-- Saved entries --
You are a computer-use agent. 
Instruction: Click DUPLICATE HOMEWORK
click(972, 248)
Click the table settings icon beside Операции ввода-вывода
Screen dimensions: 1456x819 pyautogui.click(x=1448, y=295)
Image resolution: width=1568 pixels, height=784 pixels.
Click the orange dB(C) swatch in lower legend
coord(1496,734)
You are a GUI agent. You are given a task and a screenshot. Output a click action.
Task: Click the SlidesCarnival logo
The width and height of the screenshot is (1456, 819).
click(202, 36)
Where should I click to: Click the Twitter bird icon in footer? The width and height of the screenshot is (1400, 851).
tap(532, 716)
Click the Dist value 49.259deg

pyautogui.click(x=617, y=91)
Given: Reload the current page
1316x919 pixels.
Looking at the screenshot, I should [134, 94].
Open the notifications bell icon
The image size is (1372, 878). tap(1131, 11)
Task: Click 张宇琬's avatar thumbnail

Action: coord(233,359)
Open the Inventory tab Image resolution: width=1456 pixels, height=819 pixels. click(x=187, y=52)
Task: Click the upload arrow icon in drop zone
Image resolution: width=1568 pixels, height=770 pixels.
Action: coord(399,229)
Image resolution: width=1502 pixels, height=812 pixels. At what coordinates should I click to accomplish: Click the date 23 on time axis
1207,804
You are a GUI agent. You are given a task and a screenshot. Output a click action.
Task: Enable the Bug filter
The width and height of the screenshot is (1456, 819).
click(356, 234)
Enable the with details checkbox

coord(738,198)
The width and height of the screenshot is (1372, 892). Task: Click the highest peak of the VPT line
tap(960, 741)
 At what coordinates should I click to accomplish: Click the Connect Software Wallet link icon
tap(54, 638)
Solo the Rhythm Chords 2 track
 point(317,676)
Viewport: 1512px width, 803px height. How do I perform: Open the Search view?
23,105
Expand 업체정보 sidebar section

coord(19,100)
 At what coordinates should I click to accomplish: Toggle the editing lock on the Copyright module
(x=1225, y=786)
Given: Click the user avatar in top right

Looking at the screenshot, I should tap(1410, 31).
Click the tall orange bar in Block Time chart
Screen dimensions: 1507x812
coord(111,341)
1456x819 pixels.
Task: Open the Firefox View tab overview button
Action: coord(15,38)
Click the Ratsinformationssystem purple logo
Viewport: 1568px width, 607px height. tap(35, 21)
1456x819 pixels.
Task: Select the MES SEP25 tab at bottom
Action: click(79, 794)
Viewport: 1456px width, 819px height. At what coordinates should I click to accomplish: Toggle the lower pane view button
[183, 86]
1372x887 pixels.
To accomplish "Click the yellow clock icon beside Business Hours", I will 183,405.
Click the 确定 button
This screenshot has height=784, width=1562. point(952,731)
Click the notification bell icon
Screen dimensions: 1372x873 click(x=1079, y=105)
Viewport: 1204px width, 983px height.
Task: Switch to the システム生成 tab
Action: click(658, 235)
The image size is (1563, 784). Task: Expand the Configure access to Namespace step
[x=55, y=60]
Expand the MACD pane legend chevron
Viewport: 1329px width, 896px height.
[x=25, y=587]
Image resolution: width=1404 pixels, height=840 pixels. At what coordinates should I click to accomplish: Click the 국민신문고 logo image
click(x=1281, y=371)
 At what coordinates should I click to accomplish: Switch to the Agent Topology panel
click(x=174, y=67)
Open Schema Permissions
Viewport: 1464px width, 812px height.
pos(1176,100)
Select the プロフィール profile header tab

-- TASK DIRECTIONS --
Please repeat the entries above exactly as they read.

-- FINISHED TASK --
You are a computer-use agent. 
Instruction: Click DUPLICATE HOMEWORK
click(972, 248)
Click the table settings icon beside Операции ввода-вывода
Screen dimensions: 1456x819 pyautogui.click(x=1448, y=295)
Image resolution: width=1568 pixels, height=784 pixels.
Click the orange dB(C) swatch in lower legend
coord(1496,734)
You are a GUI agent. You are given a task and a screenshot. Output a click action.
Task: Click the SlidesCarnival logo
The width and height of the screenshot is (1456, 819).
click(202, 36)
Where should I click to: Click the Twitter bird icon in footer? The width and height of the screenshot is (1400, 851).
tap(532, 716)
Click the Dist value 49.259deg

pyautogui.click(x=617, y=91)
Given: Reload the current page
1316x919 pixels.
Looking at the screenshot, I should [134, 94].
Open the notifications bell icon
The image size is (1372, 878). tap(1131, 11)
Task: Click 张宇琬's avatar thumbnail

Action: coord(233,359)
Open the Inventory tab Image resolution: width=1456 pixels, height=819 pixels. click(x=187, y=52)
Task: Click the upload arrow icon in drop zone
Image resolution: width=1568 pixels, height=770 pixels.
Action: coord(399,229)
Image resolution: width=1502 pixels, height=812 pixels. At what coordinates should I click to accomplish: Click the date 23 on time axis
1207,804
You are a GUI agent. You are given a task and a screenshot. Output a click action.
Task: Enable the Bug filter
The width and height of the screenshot is (1456, 819).
click(356, 234)
Enable the with details checkbox

coord(738,198)
The width and height of the screenshot is (1372, 892). Task: Click the highest peak of the VPT line
tap(960, 741)
 At what coordinates should I click to accomplish: Click the Connect Software Wallet link icon
tap(54, 638)
Solo the Rhythm Chords 2 track
 point(317,676)
Viewport: 1512px width, 803px height. How do I perform: Open the Search view?
23,105
Expand 업체정보 sidebar section

coord(19,100)
 At what coordinates should I click to accomplish: Toggle the editing lock on the Copyright module
(x=1225, y=786)
Given: Click the user avatar in top right

Looking at the screenshot, I should tap(1410, 31).
Click the tall orange bar in Block Time chart
Screen dimensions: 1507x812
coord(111,341)
1456x819 pixels.
Task: Open the Firefox View tab overview button
Action: coord(15,38)
Click the Ratsinformationssystem purple logo
Viewport: 1568px width, 607px height. tap(35, 21)
1456x819 pixels.
Task: Select the MES SEP25 tab at bottom
Action: click(79, 794)
Viewport: 1456px width, 819px height. At what coordinates should I click to accomplish: Toggle the lower pane view button
[183, 86]
1372x887 pixels.
To accomplish "Click the yellow clock icon beside Business Hours", I will 183,405.
Click the 确定 button
This screenshot has height=784, width=1562. point(952,731)
Click the notification bell icon
Screen dimensions: 1372x873 click(x=1079, y=105)
Viewport: 1204px width, 983px height.
Task: Switch to the システム生成 tab
Action: click(658, 235)
The image size is (1563, 784). Task: Expand the Configure access to Namespace step
[x=55, y=60]
Expand the MACD pane legend chevron
Viewport: 1329px width, 896px height.
[x=25, y=587]
Image resolution: width=1404 pixels, height=840 pixels. At what coordinates should I click to accomplish: Click the 국민신문고 logo image
click(x=1281, y=371)
 At what coordinates should I click to accomplish: Switch to the Agent Topology panel
click(x=174, y=67)
Open Schema Permissions
Viewport: 1464px width, 812px height.
pos(1176,100)
Select the プロフィール profile header tab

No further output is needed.